The event provides funding for the High Country Conservation Center, formerly known as Summit Recycling Project (SRP). The annual benefit supports the center’s general operating budget and resource conservation programs.

Tim and your scribe became friends back in our college days, when we attended gatherings of the radical student power and ant-war movement’s Students for a Democratic Society (SDS). We were activists – still are.

Tim was a student at the University of Northern Colorado (UNC) in Greeley, where he was the student body vice president, meeting then-gov. Dick Lamm, and becoming involved in politics like his fellow Irish Catholic idols, The Kennedys. Later on, Tim visited Ted in his US Senate office and had their photo taken.

Spike was attending Adams State in Alamosa, not far from where Tim grew up. That was our link.

It was at UNC, Tim met fourth generation Centennial-stater Nancy West, now Ira Redner’s wife. Her family had a ranch over near Estes Park.

“I was the first girl Tim met who wasn’t a foo-foo type,” Nancy says in our Thursday phone chat.

It was Boulder native Judy Collins singing about a boy from “southern Colorado,” that had Nancy knowing Tim was the guy – her guy.

Nancy introduced Tim to XC skiing, leaving him far behind in her tracks the first time in Rocky Mountain National Park.

Later, Tim would become a fierce telemark racing competitor and distance runner, all the while trying to get the recycling effort to stay alive.

It was his crusade and he was bound and determined to make it a success. It is.

Tim had a Main Street office way up in the Purple Building, which also housed the Now Colorado admin offices where he handled its HOA biz.

When in Frisco, Tim would pop into our TEN MILE TIMES offices, oftentimes with sidekick Timmy Tucker, who was a painter, snowshoveler and “rassler,” and we’d go for runs at excitable boy paces for distances we would not recall.

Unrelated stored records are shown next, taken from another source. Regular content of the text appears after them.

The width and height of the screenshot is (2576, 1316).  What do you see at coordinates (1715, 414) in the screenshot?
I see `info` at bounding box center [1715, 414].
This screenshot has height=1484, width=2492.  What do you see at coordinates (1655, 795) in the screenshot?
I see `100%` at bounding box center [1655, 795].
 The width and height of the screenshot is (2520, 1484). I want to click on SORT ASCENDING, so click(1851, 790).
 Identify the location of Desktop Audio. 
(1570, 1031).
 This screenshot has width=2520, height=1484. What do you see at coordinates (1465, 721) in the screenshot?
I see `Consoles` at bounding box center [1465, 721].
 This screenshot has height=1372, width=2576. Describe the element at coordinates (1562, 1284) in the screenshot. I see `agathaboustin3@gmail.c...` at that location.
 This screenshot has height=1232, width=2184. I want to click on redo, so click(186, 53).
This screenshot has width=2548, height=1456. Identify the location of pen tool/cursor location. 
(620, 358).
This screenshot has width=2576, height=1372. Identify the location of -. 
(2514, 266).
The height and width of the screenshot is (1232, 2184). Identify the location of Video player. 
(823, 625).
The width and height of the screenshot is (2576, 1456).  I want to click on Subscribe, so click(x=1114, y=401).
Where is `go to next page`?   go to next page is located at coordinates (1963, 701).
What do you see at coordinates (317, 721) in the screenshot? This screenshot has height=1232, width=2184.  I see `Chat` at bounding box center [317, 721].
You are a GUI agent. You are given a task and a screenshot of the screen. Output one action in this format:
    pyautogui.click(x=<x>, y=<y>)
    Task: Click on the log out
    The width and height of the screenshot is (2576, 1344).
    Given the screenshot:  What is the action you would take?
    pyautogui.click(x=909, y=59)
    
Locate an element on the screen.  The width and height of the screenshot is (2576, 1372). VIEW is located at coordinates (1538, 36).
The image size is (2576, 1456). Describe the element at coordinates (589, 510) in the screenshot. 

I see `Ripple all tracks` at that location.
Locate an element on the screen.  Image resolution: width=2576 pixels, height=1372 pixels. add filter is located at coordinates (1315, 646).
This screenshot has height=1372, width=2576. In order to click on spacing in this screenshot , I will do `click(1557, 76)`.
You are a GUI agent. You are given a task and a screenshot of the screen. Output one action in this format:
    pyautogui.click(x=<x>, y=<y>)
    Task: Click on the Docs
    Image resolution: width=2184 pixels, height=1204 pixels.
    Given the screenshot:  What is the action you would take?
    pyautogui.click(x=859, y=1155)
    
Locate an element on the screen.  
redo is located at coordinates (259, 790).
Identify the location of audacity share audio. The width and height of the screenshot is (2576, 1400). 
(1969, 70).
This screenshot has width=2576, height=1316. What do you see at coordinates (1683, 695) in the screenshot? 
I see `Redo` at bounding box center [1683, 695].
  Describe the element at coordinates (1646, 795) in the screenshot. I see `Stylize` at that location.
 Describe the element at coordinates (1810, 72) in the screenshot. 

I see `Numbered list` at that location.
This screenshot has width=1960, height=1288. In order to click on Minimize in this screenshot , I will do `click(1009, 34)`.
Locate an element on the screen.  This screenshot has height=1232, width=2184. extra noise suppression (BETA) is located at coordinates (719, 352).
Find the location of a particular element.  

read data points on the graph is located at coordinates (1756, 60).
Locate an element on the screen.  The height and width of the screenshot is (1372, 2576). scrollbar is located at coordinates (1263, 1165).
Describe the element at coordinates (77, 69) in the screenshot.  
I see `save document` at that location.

Here’s another Tim and Timmy story:

Spike was coming back from getting the newspaper printed in Denver, and just going into the westbound bore of the Eisenhower and Johnson Tunnels, where that slight curve bends to the right, and there stopped cold, was an old Saab 99 – those Two Tims inside.

Pulling right over and into their lane, then backing up in the SUV real quick, Spike jumps out, grabs a tow strap and yells at them to hook on “before someone hits us all from behind.”

The maneuver worked, and we all got out to the westside safely, where those two coasted downhill to be closer to home and to fix the four-banger.

In a bit of irony, this year’s memorial benefit falls on March 4, the 22nd wedding anniversary of Nancy and Ira.

They have two sons: Benny, an avid golfer – under the tutelage of Breck pro Erroll Miller – attending the University of Colorado in Colorado Springs; and Aaron, a Summit High School senior.

Ira is a builder and Nancy, with a degree in biology, helps run the Colorado Mountain College Nursing Program.

“I have the best job anyone could ask for,” Nancy says.


Miles F. Porter IV, nicknamed “Spike,” a Coloradan since 1949, is an Army veteran, former Climax miner, graduate of Adams State College, and a local since 1982. An award-winning investigative reporter, he and wife Mary E. Staby owned newspapers here for 20 years.